Grabbing a camera the following morning, I was surprised to not even have to go the carport. All three were on the fence in front of the cottage. Their first day of flying had happened and like a proud mother, I stood and watched them in joy.

Since them I have watched them in the trees down near the creek. But they also hang around the verandah a decent amount too. As their mother trusts me, they have learned to do the same.

Willy Wagtails have two sounds. One is like talking. It sort of sounds like ch-ch-ch. The other is singing. It uses the talking when threatening other birds. They are highly territorial and will harass birds much bigger than themselves, like kookaburras for example. But they also use it when talking to each other at times.

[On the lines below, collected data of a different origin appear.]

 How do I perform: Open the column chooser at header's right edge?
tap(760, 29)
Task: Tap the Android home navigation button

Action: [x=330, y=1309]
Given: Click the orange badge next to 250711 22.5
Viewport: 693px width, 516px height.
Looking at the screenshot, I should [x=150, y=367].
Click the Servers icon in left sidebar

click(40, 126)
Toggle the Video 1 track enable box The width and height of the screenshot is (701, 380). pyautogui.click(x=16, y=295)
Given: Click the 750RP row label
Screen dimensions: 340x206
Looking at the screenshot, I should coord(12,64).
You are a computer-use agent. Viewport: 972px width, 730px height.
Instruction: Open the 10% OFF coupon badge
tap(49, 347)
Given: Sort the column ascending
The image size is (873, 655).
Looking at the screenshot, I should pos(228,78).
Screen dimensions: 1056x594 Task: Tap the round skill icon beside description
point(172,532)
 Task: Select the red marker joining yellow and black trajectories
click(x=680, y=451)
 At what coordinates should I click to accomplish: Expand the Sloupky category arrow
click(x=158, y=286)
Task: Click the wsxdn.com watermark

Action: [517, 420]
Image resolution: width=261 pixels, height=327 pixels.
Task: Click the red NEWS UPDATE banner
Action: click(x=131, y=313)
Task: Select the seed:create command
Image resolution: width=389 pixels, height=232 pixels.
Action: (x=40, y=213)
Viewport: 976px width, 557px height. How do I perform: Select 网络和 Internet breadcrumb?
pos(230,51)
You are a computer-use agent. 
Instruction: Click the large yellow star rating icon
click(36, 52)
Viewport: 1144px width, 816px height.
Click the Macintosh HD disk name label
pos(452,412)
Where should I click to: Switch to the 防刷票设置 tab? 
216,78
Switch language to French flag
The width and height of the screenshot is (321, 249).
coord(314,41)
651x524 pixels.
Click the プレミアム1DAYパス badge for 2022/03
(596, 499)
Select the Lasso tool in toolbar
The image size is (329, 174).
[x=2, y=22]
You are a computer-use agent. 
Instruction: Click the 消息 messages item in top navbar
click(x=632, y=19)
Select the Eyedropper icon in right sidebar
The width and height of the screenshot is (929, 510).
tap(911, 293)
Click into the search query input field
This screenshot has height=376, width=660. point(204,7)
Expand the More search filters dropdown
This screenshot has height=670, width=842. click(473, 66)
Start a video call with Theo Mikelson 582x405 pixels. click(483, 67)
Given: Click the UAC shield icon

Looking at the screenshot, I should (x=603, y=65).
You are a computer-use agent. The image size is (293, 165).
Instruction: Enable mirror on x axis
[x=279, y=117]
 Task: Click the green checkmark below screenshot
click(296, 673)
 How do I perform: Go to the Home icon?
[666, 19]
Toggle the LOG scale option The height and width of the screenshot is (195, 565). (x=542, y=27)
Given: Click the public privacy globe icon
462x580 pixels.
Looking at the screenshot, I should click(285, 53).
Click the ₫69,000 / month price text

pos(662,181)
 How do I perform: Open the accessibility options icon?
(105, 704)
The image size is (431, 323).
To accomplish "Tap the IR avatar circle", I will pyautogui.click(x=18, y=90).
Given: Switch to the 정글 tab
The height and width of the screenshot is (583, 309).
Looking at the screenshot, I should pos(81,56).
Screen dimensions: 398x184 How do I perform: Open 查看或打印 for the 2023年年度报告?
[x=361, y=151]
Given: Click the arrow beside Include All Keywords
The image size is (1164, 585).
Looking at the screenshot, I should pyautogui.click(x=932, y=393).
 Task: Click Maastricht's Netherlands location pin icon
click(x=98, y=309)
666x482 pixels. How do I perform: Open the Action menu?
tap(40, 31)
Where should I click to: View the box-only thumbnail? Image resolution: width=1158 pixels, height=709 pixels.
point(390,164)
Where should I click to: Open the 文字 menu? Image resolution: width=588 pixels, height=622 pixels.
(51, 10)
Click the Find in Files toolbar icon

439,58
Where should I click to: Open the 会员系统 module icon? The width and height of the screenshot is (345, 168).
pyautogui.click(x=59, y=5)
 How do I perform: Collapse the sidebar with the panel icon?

Then there is their song. Without drawing notation it sort of goes, one, two three-four, five, with the three and four like a half note. The notes ascend to three, and then descend. I was just sitting here whistling the sound in order to describe it. But one of them has come to the fence to help and is now singing it for me instead, much better. In fact, there are many more notes than five in the run. But that’s as many as I can explain in order to copy their song in a whistle.

For the first week and a half, the babes didn’t sing. They would fly along in front of me when I walked, but with no singing. Then a couple of days ago it happened. I heard them sing.

I was delighted to see that they enjoyed their vocal discovery as much as I did, so much that they couldn’t stop singing once they started. Hearing one of the babes start its singing at 3.30am the following morning, even beating the kookaburras who are always the earliest risers, only brought a smile to my face in the midst of sleep. Its solitary song of joy rang out through the night, accompanied only by frogs who were busy singing their own delightful songs by the creek.

This morning the whole family of Willy Wagtails came to visit. They blessed the cottage and its surrounds with an orchestra of perfect harmonies, as they sang and sang. It was joyous.

There are three new singers in the world now and that is definitely a joyous thing, three more songs to be heard, three more singers adding to the world’s existing chorus.

It’s like having my own version of The Three Tenors, though they’re definitely not tenors. I should call them The Three Sopranos. Yes, very fitting, The Three Sopranos and Their Fluffy Feathers.

Unless you are blessed with being able to live in nature almost completely, you may not even know that some of the birds you hear are singing for the very first time in their lives. But every bird has to have a first song.

So if it’s spring in your world, do consider you may be hearing an absolutely brand new tune. Or when spring comes around in your country, do keep it in mind. Many of the birds that look like all of the others of their breed, may in fact only be a few weeks old and are breaking into their very first song ever.

Whatever songs they’re singing to you though will be joyous.

So along with The Three Sopranos and Their Fluffy Feathers, I thank you for visiting today and wish you good luck with your Willy-Wagtail whistling.